## TASK PROMPT
Put the lines from the line with "The height and" through the line with "tap(1313, 604)" into a Markdown table with the columns Row and Line, one numbered row per line, leaving out blank lines. Include only these entries.

┌────────

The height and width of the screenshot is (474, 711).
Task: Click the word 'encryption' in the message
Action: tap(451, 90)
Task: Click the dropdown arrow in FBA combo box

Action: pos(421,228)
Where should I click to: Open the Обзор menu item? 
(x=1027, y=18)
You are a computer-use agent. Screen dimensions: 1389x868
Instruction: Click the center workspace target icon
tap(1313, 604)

└────────
┌────────

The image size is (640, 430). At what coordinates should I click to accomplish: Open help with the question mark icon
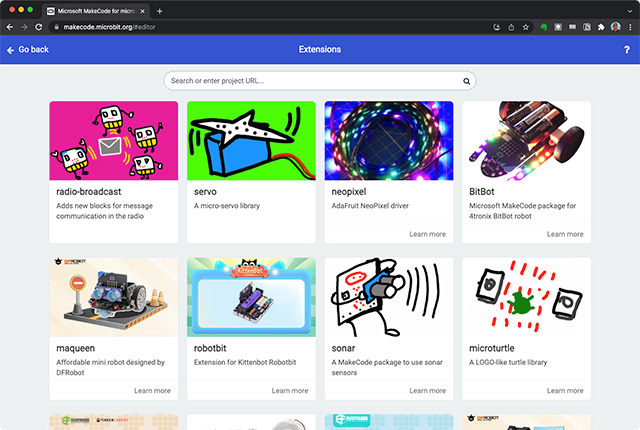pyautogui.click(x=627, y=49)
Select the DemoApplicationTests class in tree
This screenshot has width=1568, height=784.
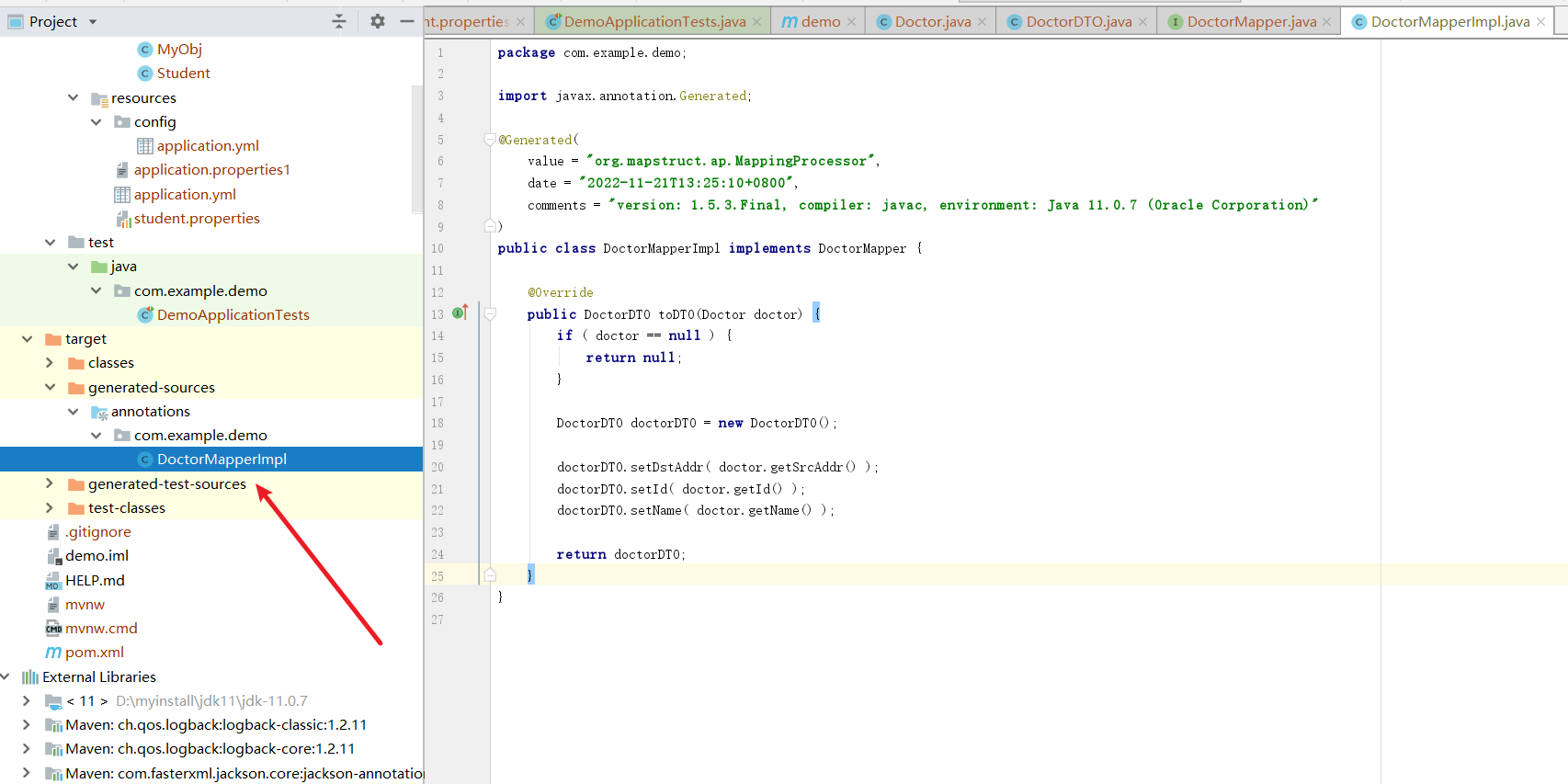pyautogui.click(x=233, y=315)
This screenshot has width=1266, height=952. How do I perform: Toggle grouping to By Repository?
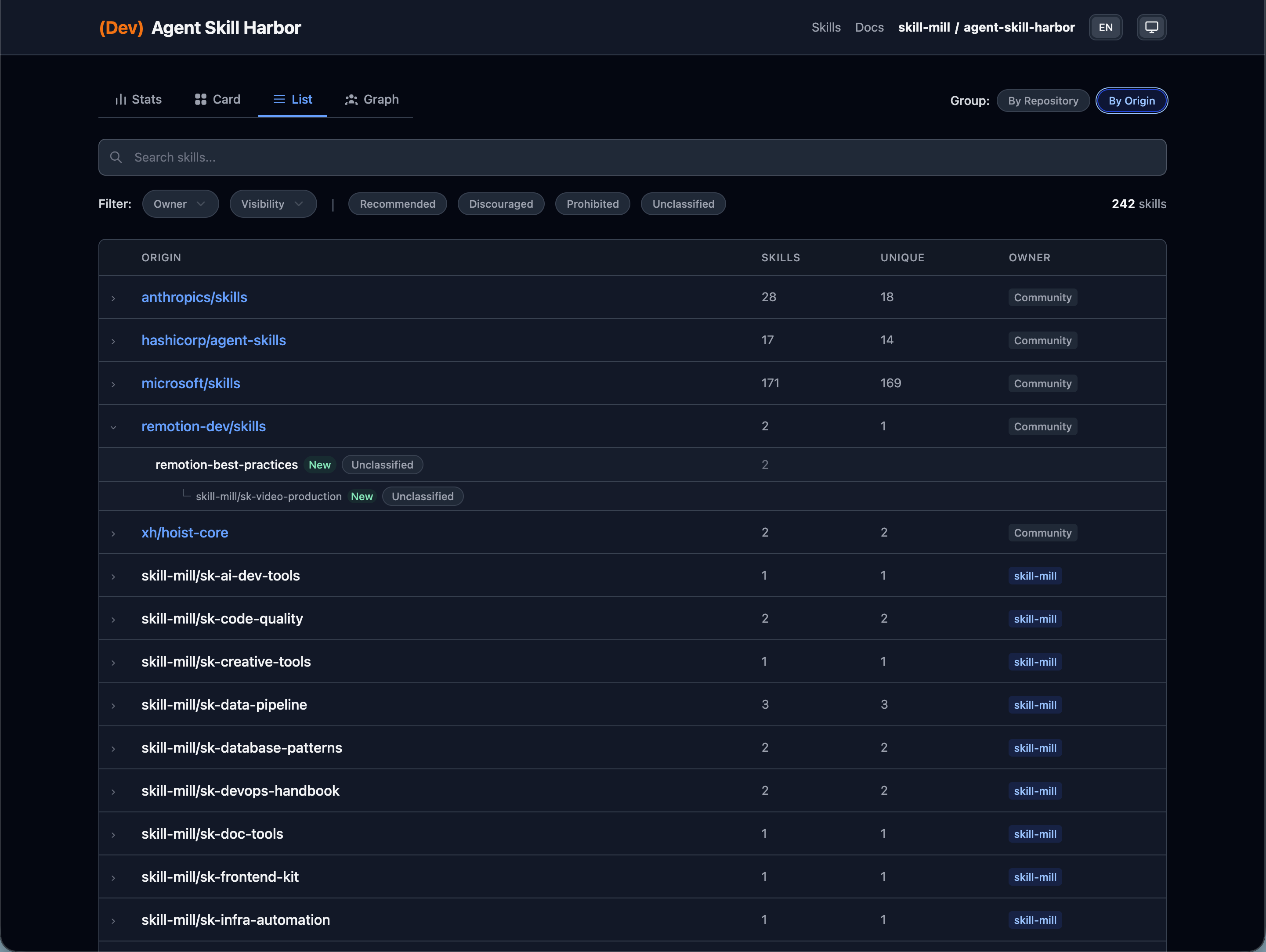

└────────

## PROBLEM SOLUTION
| Row | Line |
|---|---|
| 1 | The height and width of the screenshot is (474, 711). |
| 2 | Task: Click the word 'encryption' in the message |
| 3 | Action: tap(451, 90) |
| 4 | Task: Click the dropdown arrow in FBA combo box |
| 5 | Action: pos(421,228) |
| 6 | Where should I click to: Open the Обзор menu item?  |
| 7 | (x=1027, y=18) |
| 8 | You are a computer-use agent. Screen dimensions: 1389x868 |
| 9 | Instruction: Click the center workspace target icon |
| 10 | tap(1313, 604) |